A year to the day since Prime Minister Abiy Ahmed deployed troops in the northernmost region of Tigray, the Tigray People’s Liberation Front (TPLF) rebel fighters are now just a few hundred kilometres from Addis Ababa.
Abiy’s government has been locked in a war for the past year with the TPLF, which dominated national politics before he took office in 2018.
The 2019 Nobel Peace laureate promised a swift victory, but by late June the rebels had retaken most of Tigray and expanded into the neighbouring regions of Afar and Amhara.
The TPLF announced late Wednesday it had reached the town of Kemissie in Ethiopia’s Amhara region, some 325 kilometres (200 miles) northeast of the capital.
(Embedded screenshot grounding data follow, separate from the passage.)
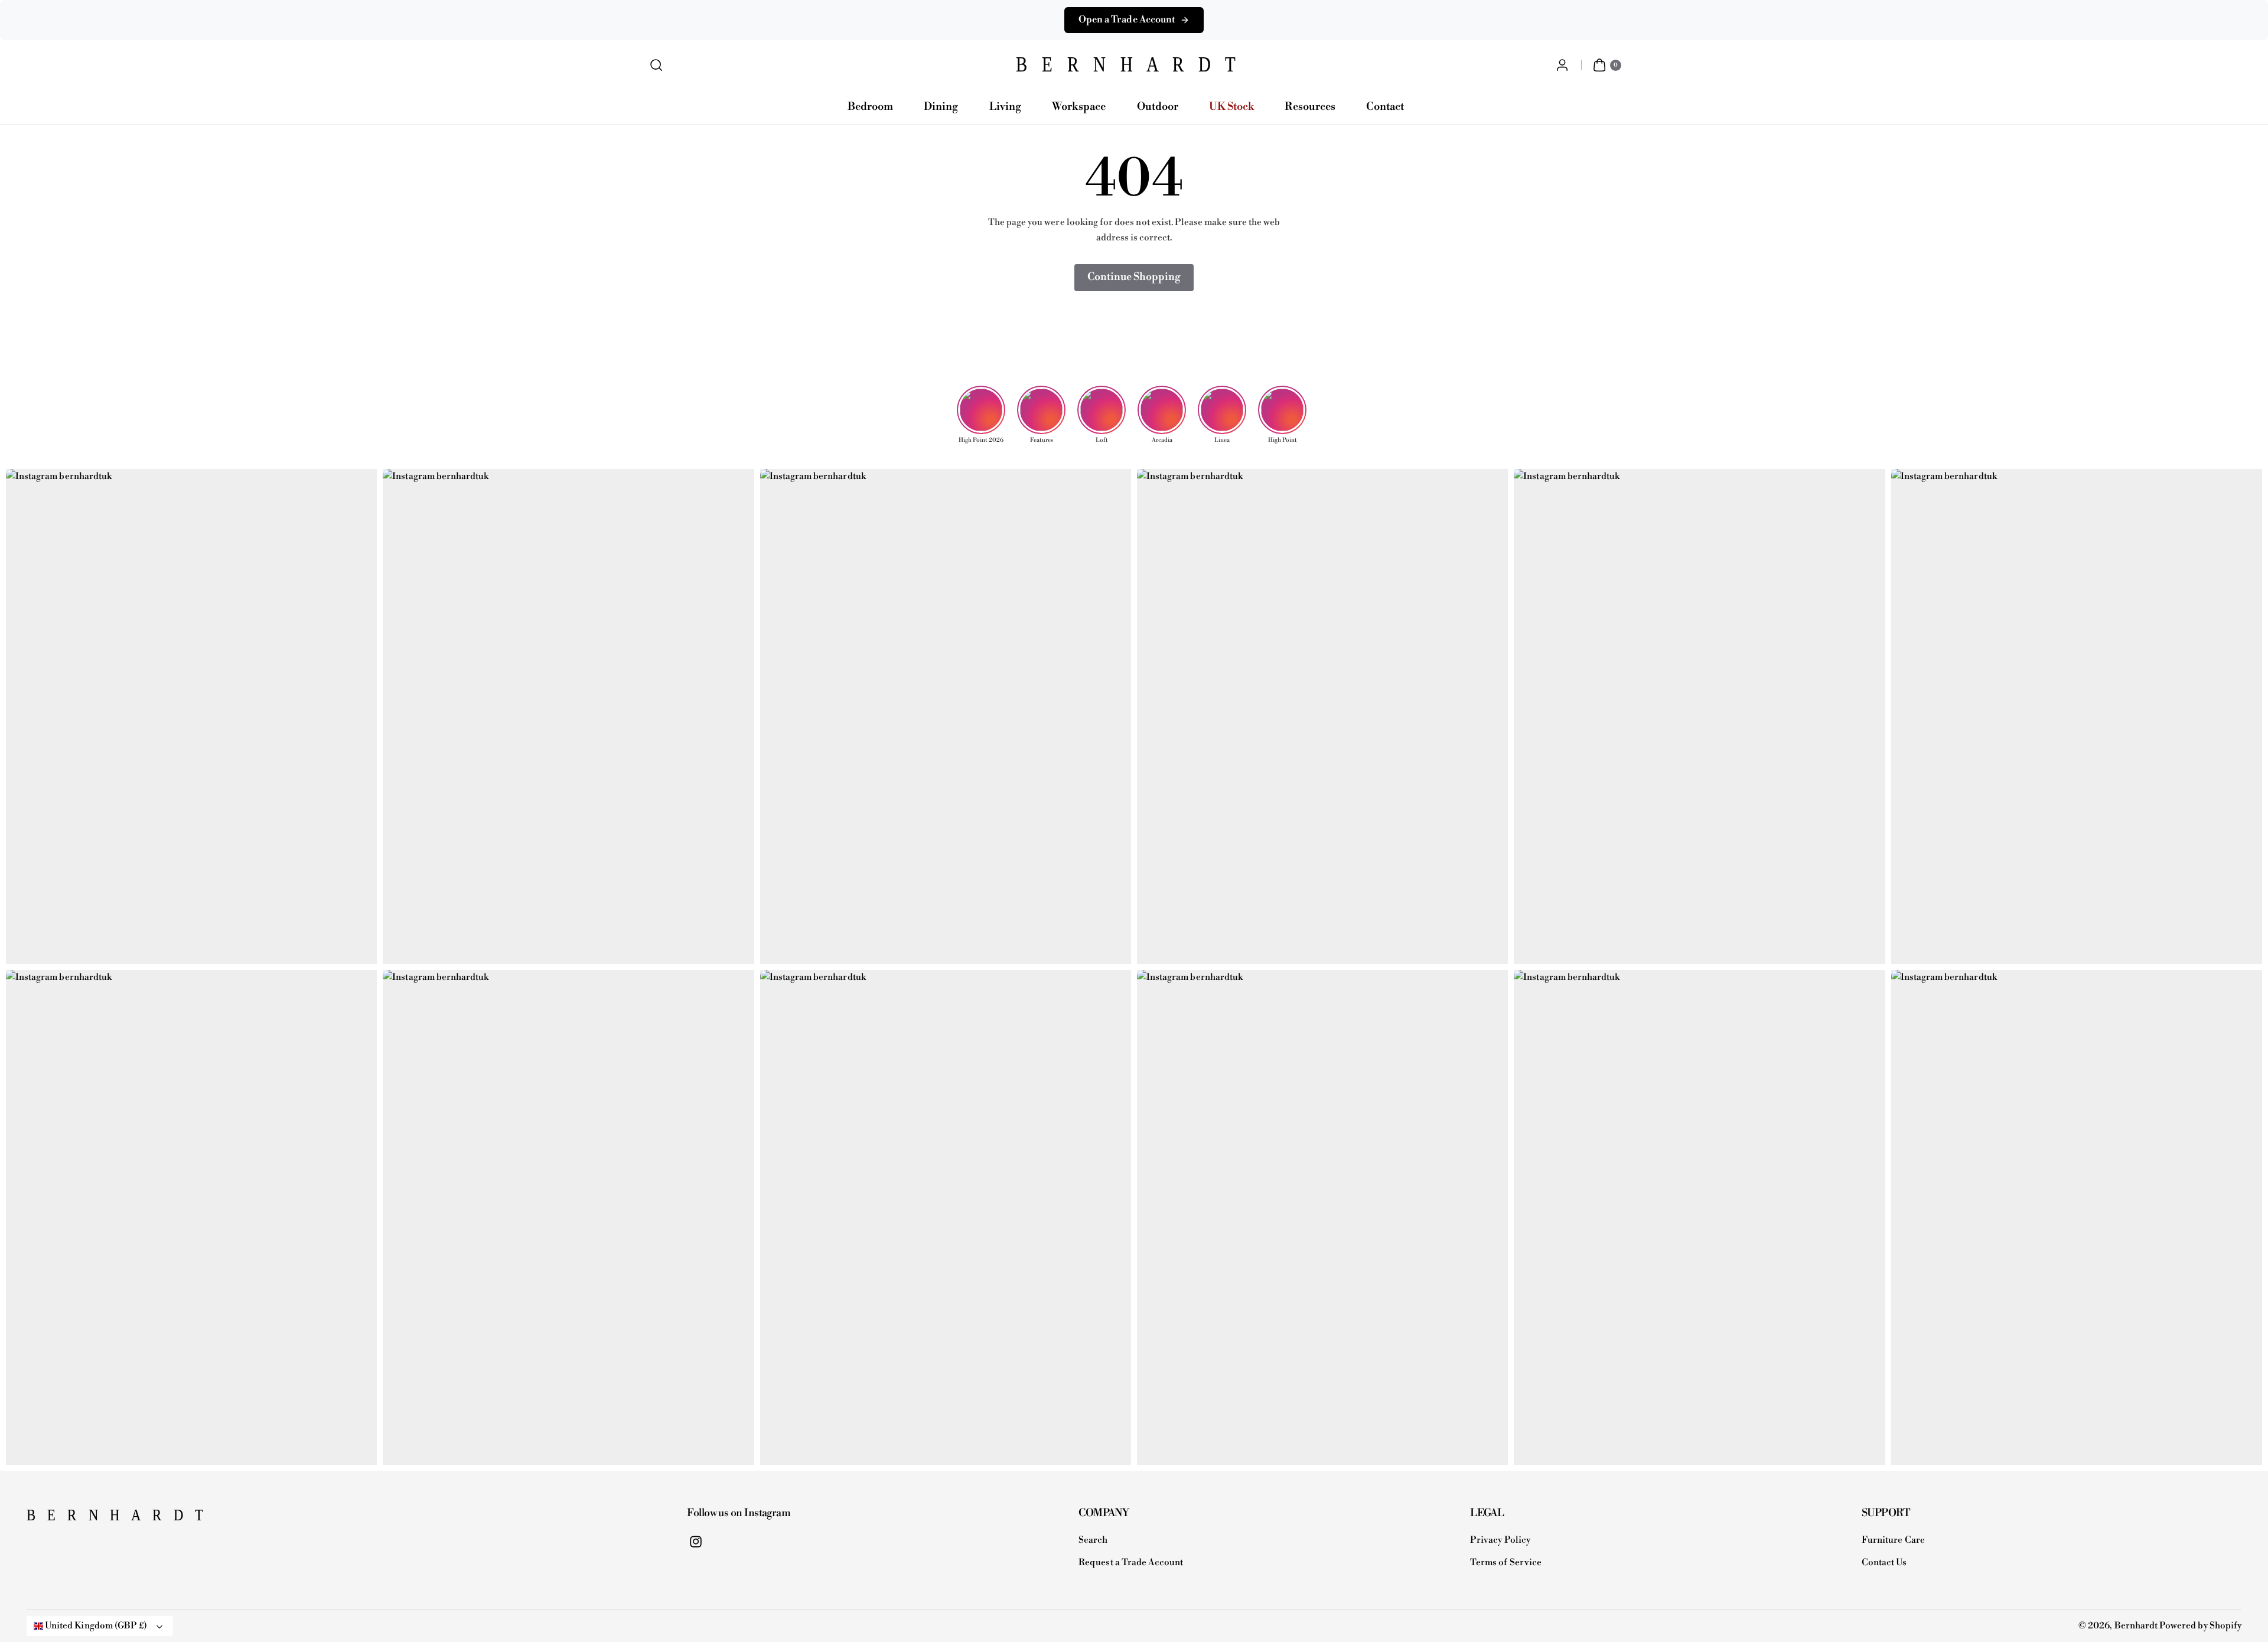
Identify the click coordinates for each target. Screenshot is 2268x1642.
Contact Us (1884, 1562)
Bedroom (870, 106)
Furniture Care (1893, 1540)
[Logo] (86, 1518)
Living (1005, 106)
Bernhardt (2136, 1625)
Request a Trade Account (1130, 1562)
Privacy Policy (1500, 1540)
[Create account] (1562, 65)
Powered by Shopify (2200, 1625)
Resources (1310, 106)
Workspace (1079, 106)
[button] (656, 65)
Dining (941, 106)
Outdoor (1157, 106)
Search (1092, 1540)
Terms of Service (1506, 1562)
Spokesman Getachew Reda said the TPLF was working in the area alongside the Oromo Liberation Army rebel group, which on Wednesday predicted Addis Ababa could fall in a matter of weeks.
But a senior official from Washington’s humanitarian arm USAID warned of grave repercussions for Ethiopia’s already acute aid problems.
“We can only assume that any march towards Addis would spread increased displacement, increased need and increased suffering for the Ethiopian people,” the official told AFP.
“It would certainly increase the need for humanitarian assistance while also complicating the ability to provide that assistance.”
The US has called on all parties to cease hostilities, and its top envoy for the Horn of Africa, Jeffrey Feltman, was due to arrive in Addis Ababa Thursday for two days of talks promoting peace and dialogue.